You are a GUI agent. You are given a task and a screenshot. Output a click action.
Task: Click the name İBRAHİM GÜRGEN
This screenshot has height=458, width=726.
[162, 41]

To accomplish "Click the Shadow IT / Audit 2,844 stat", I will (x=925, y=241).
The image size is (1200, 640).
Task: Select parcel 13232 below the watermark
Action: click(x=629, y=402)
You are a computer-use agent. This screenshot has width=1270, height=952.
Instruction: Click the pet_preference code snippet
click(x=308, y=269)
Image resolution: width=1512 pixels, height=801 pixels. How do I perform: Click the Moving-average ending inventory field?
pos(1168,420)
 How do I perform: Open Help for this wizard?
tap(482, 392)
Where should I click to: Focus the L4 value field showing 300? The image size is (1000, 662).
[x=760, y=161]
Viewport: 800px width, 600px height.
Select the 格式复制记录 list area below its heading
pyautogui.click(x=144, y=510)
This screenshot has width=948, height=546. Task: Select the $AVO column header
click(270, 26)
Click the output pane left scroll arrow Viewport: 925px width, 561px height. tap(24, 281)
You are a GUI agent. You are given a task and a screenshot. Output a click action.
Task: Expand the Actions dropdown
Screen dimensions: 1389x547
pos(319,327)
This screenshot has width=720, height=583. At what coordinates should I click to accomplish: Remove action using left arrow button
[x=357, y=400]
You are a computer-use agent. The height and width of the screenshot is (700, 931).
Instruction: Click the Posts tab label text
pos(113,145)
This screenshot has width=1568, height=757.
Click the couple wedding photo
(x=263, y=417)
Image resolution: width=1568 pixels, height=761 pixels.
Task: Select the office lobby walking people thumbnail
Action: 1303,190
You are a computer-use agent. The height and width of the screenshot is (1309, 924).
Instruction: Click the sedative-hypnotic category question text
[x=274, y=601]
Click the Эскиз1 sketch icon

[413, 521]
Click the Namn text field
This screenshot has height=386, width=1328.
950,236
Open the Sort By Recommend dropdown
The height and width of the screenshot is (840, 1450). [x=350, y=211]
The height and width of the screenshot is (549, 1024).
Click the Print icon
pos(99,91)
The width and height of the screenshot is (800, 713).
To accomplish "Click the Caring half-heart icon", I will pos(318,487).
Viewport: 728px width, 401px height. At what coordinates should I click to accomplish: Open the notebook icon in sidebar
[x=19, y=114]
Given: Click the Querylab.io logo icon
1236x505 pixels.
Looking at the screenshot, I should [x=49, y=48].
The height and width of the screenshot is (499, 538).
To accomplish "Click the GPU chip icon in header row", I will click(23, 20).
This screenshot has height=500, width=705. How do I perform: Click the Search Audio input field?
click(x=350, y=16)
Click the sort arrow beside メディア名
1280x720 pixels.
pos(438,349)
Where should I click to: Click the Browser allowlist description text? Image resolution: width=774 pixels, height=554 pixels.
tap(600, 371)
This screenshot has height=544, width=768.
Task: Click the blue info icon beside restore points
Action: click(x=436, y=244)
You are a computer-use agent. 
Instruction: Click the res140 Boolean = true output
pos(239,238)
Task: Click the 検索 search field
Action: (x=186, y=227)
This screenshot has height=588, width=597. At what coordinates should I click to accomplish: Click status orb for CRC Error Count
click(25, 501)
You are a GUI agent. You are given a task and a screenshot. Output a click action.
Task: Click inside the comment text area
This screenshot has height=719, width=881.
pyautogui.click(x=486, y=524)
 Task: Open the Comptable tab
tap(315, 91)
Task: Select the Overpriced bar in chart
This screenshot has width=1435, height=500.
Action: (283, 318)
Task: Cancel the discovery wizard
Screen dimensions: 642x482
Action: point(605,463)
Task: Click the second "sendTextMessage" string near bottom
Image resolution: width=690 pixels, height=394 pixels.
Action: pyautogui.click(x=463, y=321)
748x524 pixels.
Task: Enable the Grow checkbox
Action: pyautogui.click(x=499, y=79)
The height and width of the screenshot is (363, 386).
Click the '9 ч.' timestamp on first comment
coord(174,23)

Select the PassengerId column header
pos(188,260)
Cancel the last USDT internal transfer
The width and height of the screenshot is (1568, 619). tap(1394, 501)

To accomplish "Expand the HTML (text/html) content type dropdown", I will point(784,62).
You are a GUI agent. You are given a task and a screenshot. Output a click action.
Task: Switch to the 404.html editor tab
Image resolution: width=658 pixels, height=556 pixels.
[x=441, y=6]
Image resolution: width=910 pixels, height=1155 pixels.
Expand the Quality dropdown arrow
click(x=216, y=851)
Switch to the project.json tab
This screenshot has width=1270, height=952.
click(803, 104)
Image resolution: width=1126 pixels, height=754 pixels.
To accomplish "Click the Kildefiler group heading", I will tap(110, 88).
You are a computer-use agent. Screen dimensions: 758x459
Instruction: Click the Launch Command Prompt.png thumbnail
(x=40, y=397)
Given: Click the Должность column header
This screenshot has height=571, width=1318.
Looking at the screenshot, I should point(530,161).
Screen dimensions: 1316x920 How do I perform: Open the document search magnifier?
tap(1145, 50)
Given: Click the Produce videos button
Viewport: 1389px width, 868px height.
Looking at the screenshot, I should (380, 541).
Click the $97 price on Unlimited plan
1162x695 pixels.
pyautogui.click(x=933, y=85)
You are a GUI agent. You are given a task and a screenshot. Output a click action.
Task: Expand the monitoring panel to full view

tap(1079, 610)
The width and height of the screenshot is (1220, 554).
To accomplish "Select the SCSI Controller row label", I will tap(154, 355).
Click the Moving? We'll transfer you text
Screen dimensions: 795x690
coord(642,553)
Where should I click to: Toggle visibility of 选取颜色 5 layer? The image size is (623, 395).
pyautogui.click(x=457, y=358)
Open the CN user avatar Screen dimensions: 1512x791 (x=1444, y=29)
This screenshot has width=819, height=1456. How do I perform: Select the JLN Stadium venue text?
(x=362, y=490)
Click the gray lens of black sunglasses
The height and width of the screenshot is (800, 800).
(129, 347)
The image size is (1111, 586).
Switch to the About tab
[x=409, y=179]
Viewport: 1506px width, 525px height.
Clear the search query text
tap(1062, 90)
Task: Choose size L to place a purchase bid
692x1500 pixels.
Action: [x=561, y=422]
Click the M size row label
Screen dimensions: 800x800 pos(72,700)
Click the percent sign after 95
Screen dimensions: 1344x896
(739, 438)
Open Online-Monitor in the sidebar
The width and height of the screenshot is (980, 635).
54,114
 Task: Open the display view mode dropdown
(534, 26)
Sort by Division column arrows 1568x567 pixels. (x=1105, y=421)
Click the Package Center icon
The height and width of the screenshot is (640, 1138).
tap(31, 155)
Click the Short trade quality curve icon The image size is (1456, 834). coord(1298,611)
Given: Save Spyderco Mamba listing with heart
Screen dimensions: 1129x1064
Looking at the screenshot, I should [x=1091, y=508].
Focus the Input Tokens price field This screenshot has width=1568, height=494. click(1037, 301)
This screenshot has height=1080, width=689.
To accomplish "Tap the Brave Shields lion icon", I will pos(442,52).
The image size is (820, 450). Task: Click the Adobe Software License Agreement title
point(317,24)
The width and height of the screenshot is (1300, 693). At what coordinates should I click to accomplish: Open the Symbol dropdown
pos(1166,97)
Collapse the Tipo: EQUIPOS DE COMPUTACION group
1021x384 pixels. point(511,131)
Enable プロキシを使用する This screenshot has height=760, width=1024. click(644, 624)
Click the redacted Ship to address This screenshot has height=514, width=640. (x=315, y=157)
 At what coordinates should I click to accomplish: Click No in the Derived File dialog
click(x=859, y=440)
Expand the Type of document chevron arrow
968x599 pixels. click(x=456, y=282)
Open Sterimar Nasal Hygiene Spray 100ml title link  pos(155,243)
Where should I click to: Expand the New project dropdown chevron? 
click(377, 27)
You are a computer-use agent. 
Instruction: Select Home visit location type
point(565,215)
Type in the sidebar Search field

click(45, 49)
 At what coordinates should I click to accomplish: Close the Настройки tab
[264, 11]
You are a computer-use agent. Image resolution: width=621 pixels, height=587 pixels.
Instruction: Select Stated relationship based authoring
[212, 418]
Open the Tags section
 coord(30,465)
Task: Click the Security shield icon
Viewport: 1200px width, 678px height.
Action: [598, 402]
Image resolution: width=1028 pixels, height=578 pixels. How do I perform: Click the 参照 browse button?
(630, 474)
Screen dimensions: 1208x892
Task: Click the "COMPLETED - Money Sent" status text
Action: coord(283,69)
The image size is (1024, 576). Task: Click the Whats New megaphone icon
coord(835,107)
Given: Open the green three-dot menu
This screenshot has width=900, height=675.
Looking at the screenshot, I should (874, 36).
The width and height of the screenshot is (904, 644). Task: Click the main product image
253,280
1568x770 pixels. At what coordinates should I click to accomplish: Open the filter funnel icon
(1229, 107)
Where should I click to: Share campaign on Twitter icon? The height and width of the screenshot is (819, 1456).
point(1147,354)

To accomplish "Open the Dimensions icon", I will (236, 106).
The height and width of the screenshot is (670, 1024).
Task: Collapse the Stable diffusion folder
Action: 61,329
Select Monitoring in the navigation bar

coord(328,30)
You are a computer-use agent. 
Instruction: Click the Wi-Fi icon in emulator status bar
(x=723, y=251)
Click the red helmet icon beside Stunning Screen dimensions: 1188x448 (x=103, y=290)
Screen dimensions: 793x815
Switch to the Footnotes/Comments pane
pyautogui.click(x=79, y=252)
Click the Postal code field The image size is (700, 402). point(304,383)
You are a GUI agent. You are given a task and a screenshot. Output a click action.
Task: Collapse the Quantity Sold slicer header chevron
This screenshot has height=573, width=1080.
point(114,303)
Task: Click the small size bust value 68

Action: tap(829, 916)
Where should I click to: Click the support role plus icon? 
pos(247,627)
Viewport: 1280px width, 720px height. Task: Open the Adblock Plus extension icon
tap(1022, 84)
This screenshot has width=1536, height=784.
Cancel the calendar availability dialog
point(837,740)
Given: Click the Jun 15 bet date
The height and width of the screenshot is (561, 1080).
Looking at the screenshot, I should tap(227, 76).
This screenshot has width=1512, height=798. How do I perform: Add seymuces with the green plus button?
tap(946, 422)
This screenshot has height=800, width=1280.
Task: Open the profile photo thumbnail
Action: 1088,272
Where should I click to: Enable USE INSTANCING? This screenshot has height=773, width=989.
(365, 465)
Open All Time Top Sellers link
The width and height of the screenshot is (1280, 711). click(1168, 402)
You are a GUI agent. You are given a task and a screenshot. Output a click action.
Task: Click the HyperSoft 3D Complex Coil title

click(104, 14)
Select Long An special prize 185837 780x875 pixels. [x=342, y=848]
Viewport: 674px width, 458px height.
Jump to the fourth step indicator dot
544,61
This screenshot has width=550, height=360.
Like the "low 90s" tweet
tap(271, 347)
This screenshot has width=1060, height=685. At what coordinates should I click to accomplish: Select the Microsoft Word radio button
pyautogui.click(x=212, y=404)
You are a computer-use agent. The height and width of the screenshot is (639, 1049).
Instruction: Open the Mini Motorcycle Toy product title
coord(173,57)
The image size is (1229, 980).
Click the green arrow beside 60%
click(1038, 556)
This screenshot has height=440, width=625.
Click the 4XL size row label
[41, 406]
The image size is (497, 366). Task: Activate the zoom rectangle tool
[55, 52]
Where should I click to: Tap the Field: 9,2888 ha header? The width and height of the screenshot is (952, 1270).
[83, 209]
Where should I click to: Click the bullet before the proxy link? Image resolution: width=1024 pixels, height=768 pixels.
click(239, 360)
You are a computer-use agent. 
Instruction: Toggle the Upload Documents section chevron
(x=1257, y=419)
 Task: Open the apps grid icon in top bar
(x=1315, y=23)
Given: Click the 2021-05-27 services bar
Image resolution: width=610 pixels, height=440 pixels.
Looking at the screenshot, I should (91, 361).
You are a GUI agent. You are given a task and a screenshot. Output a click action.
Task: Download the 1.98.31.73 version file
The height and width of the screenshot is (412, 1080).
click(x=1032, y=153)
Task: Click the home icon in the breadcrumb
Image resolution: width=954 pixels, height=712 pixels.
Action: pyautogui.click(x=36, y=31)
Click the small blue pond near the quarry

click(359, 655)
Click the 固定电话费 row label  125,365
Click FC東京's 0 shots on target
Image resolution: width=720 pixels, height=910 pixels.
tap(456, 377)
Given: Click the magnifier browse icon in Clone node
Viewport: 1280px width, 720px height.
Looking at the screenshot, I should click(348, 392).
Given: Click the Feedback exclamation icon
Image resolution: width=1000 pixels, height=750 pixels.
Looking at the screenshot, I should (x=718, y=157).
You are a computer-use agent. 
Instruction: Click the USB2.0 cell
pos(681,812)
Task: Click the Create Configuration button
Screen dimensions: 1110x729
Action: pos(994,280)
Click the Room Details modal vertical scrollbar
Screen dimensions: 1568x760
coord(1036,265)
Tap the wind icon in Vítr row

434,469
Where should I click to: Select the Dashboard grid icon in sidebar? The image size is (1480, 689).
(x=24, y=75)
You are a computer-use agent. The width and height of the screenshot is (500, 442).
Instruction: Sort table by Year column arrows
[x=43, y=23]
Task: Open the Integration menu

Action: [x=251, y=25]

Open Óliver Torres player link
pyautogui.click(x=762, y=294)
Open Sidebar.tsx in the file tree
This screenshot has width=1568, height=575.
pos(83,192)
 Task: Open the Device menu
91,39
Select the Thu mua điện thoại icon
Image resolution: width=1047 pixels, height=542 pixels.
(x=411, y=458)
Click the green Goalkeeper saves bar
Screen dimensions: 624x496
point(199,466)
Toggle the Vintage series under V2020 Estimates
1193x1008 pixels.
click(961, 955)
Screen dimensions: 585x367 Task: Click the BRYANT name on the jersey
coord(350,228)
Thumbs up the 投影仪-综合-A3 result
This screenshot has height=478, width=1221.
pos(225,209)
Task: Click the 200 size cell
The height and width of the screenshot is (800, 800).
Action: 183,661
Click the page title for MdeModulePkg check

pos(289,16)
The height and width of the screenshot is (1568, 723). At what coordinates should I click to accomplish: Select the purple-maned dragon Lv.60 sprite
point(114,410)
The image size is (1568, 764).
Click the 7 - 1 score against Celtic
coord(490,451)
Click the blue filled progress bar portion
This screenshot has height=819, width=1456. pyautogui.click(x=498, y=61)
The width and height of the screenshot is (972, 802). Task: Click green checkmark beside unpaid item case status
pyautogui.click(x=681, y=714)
###
▶ [What to produce]: Quote the listing above, but only from the line that shows "This screenshot has width=819, height=1456." through the line that shows "The image size is (1111, 586).".

▶ [Answer space]:
This screenshot has width=819, height=1456. How do I perform: Select the JLN Stadium venue text?
(x=362, y=490)
Click the gray lens of black sunglasses
The height and width of the screenshot is (800, 800).
(129, 347)
The image size is (1111, 586).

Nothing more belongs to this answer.